## Task directions
Wherever "width" appears in the records below, copy the line that holds it.

## Stored data
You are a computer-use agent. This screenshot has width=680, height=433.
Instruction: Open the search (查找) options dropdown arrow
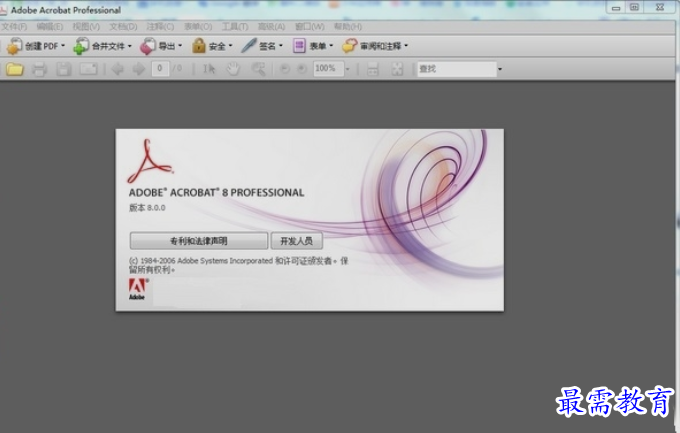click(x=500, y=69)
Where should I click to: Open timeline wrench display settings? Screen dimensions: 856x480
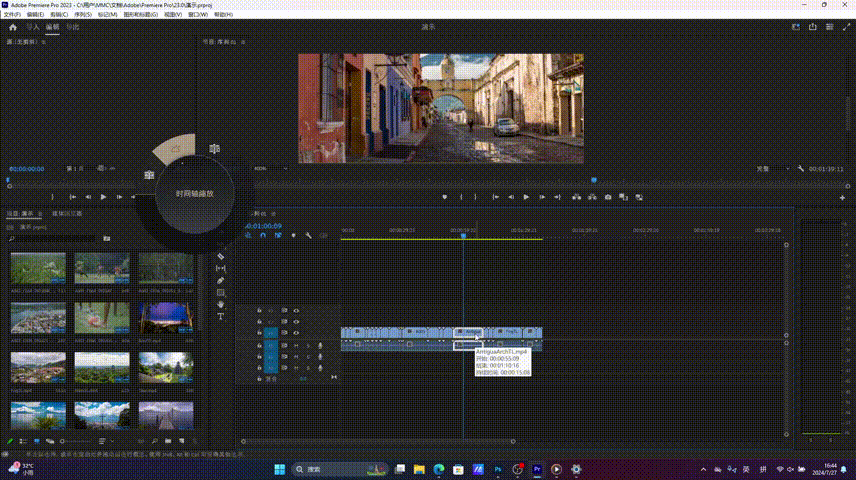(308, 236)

---

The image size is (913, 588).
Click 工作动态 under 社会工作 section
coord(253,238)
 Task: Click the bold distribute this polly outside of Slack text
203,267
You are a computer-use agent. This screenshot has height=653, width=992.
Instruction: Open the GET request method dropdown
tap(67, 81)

## Answer box
You are a computer-use agent. This screenshot has width=680, height=433.
You are a computer-use agent. This screenshot has height=653, width=992.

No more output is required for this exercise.